__What is being asked__:
Please return each of the entries below exactly as they appear.

*** Opening Extracted data ***

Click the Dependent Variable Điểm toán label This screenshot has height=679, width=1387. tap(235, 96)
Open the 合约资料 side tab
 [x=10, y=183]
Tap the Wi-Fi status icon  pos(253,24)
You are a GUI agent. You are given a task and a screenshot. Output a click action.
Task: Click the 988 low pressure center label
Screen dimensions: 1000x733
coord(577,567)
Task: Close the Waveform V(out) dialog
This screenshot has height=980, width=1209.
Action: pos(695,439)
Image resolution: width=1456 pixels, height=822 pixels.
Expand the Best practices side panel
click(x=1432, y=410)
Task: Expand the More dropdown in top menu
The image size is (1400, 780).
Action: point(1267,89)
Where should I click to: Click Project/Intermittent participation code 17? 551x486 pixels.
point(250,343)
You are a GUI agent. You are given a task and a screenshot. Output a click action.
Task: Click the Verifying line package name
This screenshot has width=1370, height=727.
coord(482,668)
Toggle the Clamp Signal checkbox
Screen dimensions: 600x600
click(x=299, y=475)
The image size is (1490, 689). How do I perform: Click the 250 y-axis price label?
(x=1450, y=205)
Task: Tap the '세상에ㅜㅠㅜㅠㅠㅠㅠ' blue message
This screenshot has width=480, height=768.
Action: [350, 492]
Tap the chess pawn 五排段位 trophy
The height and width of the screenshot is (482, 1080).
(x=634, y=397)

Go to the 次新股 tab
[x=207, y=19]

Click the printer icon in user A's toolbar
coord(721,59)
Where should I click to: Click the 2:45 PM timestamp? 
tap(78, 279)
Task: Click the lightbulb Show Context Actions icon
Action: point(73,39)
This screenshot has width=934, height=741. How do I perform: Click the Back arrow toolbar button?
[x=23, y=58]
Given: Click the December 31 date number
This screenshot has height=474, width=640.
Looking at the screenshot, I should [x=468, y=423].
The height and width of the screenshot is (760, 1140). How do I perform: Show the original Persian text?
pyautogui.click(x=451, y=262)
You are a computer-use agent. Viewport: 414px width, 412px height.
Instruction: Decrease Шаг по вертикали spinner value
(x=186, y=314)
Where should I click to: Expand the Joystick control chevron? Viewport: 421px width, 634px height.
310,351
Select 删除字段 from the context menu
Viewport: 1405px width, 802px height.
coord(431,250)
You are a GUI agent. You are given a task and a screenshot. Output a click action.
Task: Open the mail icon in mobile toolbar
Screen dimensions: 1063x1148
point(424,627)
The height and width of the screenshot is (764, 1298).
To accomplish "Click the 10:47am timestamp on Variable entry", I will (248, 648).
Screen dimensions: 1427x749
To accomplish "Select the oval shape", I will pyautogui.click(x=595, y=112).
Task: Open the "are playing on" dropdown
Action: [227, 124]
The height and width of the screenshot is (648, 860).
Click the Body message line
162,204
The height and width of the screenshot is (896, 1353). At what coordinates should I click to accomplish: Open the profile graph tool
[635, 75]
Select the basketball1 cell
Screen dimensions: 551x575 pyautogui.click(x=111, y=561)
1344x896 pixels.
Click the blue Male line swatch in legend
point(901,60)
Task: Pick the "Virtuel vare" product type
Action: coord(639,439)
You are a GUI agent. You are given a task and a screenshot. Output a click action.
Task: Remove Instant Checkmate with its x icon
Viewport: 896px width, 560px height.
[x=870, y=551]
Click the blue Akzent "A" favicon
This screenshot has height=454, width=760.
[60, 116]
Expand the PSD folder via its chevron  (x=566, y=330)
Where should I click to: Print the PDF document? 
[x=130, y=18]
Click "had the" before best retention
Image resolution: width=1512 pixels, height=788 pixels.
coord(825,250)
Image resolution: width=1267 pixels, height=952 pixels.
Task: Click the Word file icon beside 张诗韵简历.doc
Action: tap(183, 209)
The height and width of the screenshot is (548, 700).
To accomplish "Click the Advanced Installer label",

*** Closing Extracted data ***

__Reply to the task__:
Click the Dependent Variable Điểm toán label This screenshot has height=679, width=1387. tap(235, 96)
Open the 合约资料 side tab
 [x=10, y=183]
Tap the Wi-Fi status icon  pos(253,24)
You are a GUI agent. You are given a task and a screenshot. Output a click action.
Task: Click the 988 low pressure center label
Screen dimensions: 1000x733
coord(577,567)
Task: Close the Waveform V(out) dialog
This screenshot has height=980, width=1209.
Action: pos(695,439)
Image resolution: width=1456 pixels, height=822 pixels.
Expand the Best practices side panel
click(x=1432, y=410)
Task: Expand the More dropdown in top menu
The image size is (1400, 780).
Action: point(1267,89)
Where should I click to: Click Project/Intermittent participation code 17? 551x486 pixels.
point(250,343)
You are a GUI agent. You are given a task and a screenshot. Output a click action.
Task: Click the Verifying line package name
This screenshot has width=1370, height=727.
coord(482,668)
Toggle the Clamp Signal checkbox
Screen dimensions: 600x600
click(x=299, y=475)
The image size is (1490, 689). How do I perform: Click the 250 y-axis price label?
(x=1450, y=205)
Task: Tap the '세상에ㅜㅠㅜㅠㅠㅠㅠ' blue message
This screenshot has width=480, height=768.
Action: [350, 492]
Tap the chess pawn 五排段位 trophy
The height and width of the screenshot is (482, 1080).
(x=634, y=397)

Go to the 次新股 tab
[x=207, y=19]

Click the printer icon in user A's toolbar
coord(721,59)
Where should I click to: Click the 2:45 PM timestamp? 
tap(78, 279)
Task: Click the lightbulb Show Context Actions icon
Action: point(73,39)
This screenshot has width=934, height=741. How do I perform: Click the Back arrow toolbar button?
[x=23, y=58]
Given: Click the December 31 date number
This screenshot has height=474, width=640.
Looking at the screenshot, I should [x=468, y=423].
The height and width of the screenshot is (760, 1140). How do I perform: Show the original Persian text?
pyautogui.click(x=451, y=262)
You are a computer-use agent. Viewport: 414px width, 412px height.
Instruction: Decrease Шаг по вертикали spinner value
(x=186, y=314)
Where should I click to: Expand the Joystick control chevron? Viewport: 421px width, 634px height.
310,351
Select 删除字段 from the context menu
Viewport: 1405px width, 802px height.
coord(431,250)
You are a GUI agent. You are given a task and a screenshot. Output a click action.
Task: Open the mail icon in mobile toolbar
Screen dimensions: 1063x1148
point(424,627)
The height and width of the screenshot is (764, 1298).
To accomplish "Click the 10:47am timestamp on Variable entry", I will (248, 648).
Screen dimensions: 1427x749
To accomplish "Select the oval shape", I will pyautogui.click(x=595, y=112).
Task: Open the "are playing on" dropdown
Action: [227, 124]
The height and width of the screenshot is (648, 860).
Click the Body message line
162,204
The height and width of the screenshot is (896, 1353). At what coordinates should I click to accomplish: Open the profile graph tool
[635, 75]
Select the basketball1 cell
Screen dimensions: 551x575 pyautogui.click(x=111, y=561)
1344x896 pixels.
Click the blue Male line swatch in legend
point(901,60)
Task: Pick the "Virtuel vare" product type
Action: coord(639,439)
You are a GUI agent. You are given a task and a screenshot. Output a click action.
Task: Remove Instant Checkmate with its x icon
Viewport: 896px width, 560px height.
[x=870, y=551]
Click the blue Akzent "A" favicon
This screenshot has height=454, width=760.
[60, 116]
Expand the PSD folder via its chevron  (x=566, y=330)
Where should I click to: Print the PDF document? 
[x=130, y=18]
Click "had the" before best retention
Image resolution: width=1512 pixels, height=788 pixels.
coord(825,250)
Image resolution: width=1267 pixels, height=952 pixels.
Task: Click the Word file icon beside 张诗韵简历.doc
Action: tap(183, 209)
The height and width of the screenshot is (548, 700).
To accomplish "Click the Advanced Installer label",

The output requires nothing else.